Q82            Dr Whitford: Obviously, it is multifactorial, and the biggest drivers, which Dr Williams touched on, are things such as deprivation and debt, as you mentioned yourself. You describe it as a cross-Government policy. How does that function? Is there actually a sub-Cabinet level group with a health in all policies or a mental health in all policies approach? If we are just digging away trying to fix it, but decisions that are being made quite separately from that are actually feeding it, someone in the most deprived group will have three times the risk of suicide.

Jackie Doyle-Price: We have the mental health inter-ministerial group, which is Cabinet level and meets to review all aspects of mental health policy that impact across Government, of which suicide prevention is one part. Some of the at-risk areas are, for example, the offender population, where I am in close contact with colleagues in the Ministry of Justice specifically to look at that area, and addiction, with gambling, substance and alcohol misuse, where I come together with colleagues in DDCMS and the Home Office.

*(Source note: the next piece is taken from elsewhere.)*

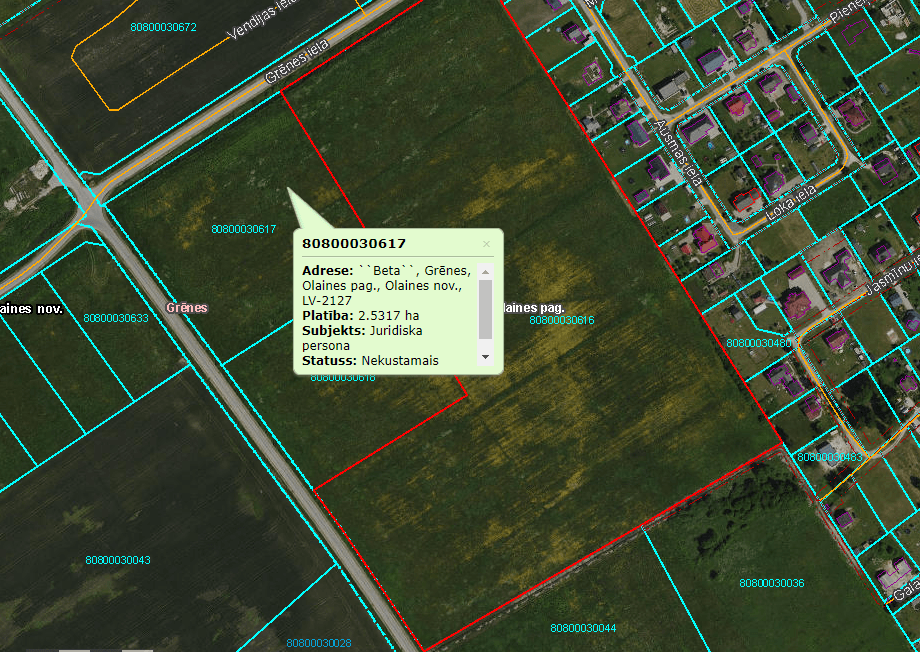Screen dimensions: 920x652
Task: Select parcel label 80800030633 on map
Action: pos(116,319)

There is a lot of inter-ministerial working, and one of the objectives the Prime Minister set when she made me Minister for suicide prevention was to re-boot that, because quite often a lot of it happens by accident. I say this all the time. I sit on so many cross-governmental groups; I have offenders on the one hand, rough sleepers on another, and you keep coming back to the fact that it is the same group of people over and over again. They have been in the care system, they have been through prison or they are substance misusers. It all comes back to the same people, and the more we can do to make sure that we are genuinely supporting those who are most at risk and most vulnerable, the more we will solve many problems across society. If doing that through the prism of suicide prevention helps bring that thinking together, it is another happy coincidence.

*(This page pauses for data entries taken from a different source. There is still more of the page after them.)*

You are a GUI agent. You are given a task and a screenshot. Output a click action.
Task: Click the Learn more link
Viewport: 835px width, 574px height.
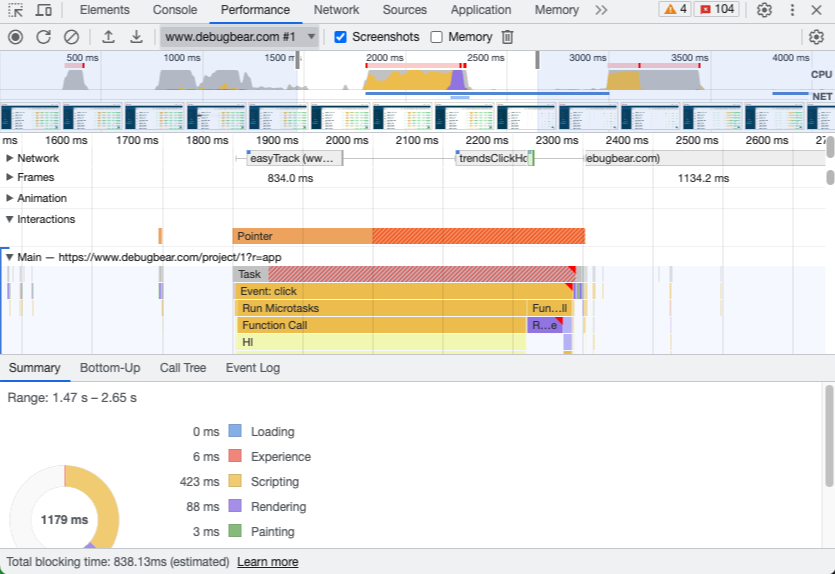267,562
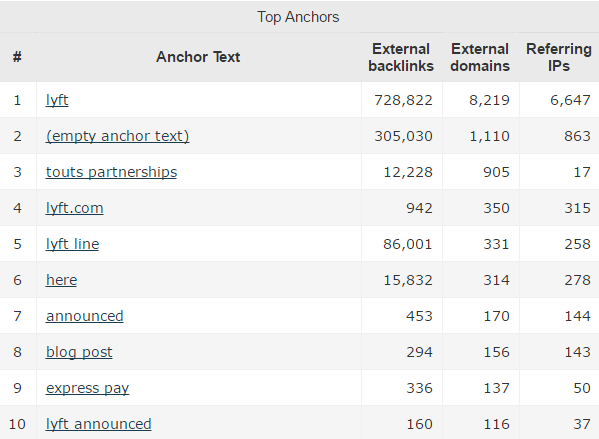Click the 'External domains' column header
The image size is (599, 439).
tap(480, 57)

Q83            Chair: Thank you. We could have done with a lot longer, but, unfortunately, a couple of colleagues have to leave. I am grateful to you, Professor Kendall and Professor Newton, for staying on and to you, Minister, for coming back after the votes. Thank you.

Jackie Doyle-Price: Thats all right.

Chair: The progress that has been made is very encouraging, and that has been down, I know, to a lot of hard work across the whole sector, so thank you very much.

Professor Newton: Thank you.

Jackie Doyle-Price: Thank you. We are grateful to all the partners who work with us on this.